National-board certification has significant growth potential, and the growth will only strengthen the credential’s value. Studies by Julia E. Koppich, Daniel C. Humphrey, and Heather J. Hough show that, if anything, national-board- certified teachers have been underutilized as leaders and mentors, particularly in low-performing schools.

State leaders and school administrators across the nation see enough future value in these teachers to set goals much higher than the 2 percent national mark we hope to reach this year. In Florida, North Carolina, and South Carolina, around 10 percent of teachers are board-certified. California, Illinois, and Washington state, as well as districts such as Chicago and Prince George’s County in Maryland, want to dramatically increase the number of their national-board-certified teachers.

Research shows that national-board certification helps improve teaching, deepen student understanding, and strengthen mentoring, and can transform schools when such certified teachers are present in larger numbers.
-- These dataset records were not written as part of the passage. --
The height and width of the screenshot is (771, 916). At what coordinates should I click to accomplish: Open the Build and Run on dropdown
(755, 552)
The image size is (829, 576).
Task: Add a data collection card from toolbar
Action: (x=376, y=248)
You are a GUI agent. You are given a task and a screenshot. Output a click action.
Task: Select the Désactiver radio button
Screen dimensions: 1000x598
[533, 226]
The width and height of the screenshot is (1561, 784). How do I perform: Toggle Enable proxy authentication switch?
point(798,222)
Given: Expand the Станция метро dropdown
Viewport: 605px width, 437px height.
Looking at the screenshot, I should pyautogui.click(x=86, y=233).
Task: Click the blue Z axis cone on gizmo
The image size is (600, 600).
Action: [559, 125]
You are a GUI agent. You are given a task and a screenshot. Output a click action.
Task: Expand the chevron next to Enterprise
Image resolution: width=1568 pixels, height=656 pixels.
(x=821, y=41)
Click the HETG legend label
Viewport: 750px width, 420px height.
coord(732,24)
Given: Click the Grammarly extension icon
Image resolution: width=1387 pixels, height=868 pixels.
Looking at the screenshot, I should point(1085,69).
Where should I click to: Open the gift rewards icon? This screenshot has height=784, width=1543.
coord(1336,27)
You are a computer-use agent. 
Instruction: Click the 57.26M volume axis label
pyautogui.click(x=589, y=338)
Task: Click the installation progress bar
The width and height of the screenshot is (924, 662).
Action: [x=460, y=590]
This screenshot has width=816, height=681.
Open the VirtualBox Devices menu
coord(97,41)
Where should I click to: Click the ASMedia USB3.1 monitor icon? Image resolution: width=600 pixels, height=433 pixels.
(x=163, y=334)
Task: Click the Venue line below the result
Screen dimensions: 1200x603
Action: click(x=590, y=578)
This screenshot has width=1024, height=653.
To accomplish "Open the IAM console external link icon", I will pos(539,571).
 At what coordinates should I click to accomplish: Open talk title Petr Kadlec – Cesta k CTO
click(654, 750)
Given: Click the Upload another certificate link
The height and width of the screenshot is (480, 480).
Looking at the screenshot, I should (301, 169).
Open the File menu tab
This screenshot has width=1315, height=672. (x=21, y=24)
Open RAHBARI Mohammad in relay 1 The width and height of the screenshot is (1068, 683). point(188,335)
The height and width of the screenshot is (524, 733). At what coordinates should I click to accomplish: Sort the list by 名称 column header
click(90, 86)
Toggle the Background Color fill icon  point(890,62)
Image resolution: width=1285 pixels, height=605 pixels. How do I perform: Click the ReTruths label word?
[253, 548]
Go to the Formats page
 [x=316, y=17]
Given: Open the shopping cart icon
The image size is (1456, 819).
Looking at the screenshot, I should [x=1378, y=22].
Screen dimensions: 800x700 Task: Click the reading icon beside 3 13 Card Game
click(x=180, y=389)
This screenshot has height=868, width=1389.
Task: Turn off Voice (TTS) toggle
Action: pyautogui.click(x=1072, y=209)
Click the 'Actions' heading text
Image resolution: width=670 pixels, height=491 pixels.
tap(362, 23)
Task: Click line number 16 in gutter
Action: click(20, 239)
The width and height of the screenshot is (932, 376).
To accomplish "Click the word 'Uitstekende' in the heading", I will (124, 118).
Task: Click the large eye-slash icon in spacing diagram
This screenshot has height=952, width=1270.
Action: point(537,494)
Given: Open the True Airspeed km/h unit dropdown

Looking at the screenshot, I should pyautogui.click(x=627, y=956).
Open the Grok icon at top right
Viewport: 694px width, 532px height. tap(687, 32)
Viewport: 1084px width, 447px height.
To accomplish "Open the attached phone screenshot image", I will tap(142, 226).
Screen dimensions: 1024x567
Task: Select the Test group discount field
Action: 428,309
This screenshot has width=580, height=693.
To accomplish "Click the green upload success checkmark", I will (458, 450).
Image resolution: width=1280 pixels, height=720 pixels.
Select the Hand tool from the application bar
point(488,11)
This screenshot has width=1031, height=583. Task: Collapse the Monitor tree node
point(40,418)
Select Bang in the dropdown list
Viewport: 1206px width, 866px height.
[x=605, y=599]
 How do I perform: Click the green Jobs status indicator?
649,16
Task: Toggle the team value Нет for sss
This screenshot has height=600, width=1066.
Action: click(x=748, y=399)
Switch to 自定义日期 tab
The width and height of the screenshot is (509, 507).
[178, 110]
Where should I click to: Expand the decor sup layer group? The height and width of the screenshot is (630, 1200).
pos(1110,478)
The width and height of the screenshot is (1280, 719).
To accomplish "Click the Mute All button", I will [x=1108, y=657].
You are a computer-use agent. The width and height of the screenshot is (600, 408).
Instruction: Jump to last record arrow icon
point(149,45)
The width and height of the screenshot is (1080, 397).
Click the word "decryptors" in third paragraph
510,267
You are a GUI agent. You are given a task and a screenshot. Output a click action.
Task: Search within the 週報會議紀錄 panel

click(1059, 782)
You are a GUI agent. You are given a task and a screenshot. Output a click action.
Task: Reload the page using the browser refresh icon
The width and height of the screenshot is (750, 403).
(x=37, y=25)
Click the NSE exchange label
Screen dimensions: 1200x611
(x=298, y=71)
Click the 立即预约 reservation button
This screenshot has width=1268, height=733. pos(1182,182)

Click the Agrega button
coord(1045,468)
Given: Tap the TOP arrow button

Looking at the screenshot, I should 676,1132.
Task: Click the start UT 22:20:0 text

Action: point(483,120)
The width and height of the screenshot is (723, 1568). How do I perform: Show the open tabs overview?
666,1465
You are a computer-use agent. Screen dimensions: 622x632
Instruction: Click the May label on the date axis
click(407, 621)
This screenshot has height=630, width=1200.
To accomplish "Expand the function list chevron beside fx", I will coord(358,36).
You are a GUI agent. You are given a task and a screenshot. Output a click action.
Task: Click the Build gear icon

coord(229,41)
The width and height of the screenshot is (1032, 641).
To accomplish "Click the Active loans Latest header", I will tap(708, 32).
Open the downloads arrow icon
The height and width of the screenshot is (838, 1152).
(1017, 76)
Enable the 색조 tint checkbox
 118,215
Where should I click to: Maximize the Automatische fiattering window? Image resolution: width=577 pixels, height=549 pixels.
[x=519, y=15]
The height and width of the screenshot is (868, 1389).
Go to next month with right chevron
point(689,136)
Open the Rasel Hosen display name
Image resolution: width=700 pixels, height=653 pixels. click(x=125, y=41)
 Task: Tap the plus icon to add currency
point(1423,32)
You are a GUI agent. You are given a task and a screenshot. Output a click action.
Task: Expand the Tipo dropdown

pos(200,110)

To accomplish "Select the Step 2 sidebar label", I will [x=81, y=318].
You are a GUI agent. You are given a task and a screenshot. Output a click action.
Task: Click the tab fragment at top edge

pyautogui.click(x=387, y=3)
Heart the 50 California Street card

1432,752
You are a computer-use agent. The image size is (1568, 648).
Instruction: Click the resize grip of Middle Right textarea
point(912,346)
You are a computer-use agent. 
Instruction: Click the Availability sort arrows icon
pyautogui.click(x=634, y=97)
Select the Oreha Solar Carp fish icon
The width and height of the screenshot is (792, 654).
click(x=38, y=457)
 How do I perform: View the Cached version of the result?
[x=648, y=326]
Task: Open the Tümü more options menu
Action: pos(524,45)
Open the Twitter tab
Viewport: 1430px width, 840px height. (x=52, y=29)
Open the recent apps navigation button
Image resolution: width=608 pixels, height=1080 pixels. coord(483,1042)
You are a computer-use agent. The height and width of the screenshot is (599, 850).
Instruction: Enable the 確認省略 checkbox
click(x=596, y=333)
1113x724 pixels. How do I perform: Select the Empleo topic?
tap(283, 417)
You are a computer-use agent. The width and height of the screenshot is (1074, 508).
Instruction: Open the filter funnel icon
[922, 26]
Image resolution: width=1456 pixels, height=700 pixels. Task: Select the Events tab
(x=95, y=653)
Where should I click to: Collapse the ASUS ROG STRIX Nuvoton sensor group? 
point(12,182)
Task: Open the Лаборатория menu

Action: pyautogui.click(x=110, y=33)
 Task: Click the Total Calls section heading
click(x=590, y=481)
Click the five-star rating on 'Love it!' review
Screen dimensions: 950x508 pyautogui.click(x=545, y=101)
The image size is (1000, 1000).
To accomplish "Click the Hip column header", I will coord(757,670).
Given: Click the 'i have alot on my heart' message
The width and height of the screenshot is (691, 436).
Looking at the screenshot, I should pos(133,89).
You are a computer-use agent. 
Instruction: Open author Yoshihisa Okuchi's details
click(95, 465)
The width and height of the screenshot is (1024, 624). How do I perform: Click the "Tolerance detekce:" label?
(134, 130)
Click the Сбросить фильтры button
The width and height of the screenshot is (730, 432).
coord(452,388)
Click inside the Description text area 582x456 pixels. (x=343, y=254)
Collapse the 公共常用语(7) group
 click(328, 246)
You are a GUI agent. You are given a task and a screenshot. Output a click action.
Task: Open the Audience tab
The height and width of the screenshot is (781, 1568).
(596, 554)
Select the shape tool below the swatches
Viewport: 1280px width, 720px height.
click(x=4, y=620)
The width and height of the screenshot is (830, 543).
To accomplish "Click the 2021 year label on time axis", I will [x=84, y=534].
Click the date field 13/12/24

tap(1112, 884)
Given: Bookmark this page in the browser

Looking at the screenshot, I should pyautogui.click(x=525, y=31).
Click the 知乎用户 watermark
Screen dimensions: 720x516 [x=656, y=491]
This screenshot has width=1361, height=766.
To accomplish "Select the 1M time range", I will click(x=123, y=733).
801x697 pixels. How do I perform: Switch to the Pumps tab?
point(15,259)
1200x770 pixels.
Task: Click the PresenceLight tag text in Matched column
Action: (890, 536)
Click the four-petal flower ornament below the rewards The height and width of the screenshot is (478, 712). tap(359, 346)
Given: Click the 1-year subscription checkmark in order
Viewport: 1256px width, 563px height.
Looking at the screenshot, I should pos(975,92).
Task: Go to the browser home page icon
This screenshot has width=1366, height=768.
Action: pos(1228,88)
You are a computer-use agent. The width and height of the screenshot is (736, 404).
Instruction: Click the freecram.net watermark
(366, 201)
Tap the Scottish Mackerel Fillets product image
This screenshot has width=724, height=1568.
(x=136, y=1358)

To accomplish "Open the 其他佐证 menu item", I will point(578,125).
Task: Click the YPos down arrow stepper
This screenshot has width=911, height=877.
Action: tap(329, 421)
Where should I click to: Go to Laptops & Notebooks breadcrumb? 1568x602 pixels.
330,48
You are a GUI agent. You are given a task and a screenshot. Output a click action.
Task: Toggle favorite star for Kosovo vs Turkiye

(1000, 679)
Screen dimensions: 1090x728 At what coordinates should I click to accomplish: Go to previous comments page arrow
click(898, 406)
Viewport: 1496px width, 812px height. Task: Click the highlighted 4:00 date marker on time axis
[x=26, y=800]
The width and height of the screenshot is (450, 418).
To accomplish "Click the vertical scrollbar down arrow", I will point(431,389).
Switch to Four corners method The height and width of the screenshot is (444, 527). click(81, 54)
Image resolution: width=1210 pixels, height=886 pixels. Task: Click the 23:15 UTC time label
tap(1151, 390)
Research by Gary Sykes finds that, in Ohio, 52 percent of such teachers plan to stay in teaching “as long as they are able,” compared with 38 percent of noncertified teachers—an enduring value to the field.

Your article also misleads by emphasizing negative findings by Dan D. Goldhaber and Douglas N. Harris, whose research revealed mixed results. It did not mention a recent study in North Carolina by Charles T. Clotfelter, Helen F. Ladd, and Jacob L.Vigdor that found students of board-certified teachers generally outperformed those of other teachers when a wide range of other factors were held constant.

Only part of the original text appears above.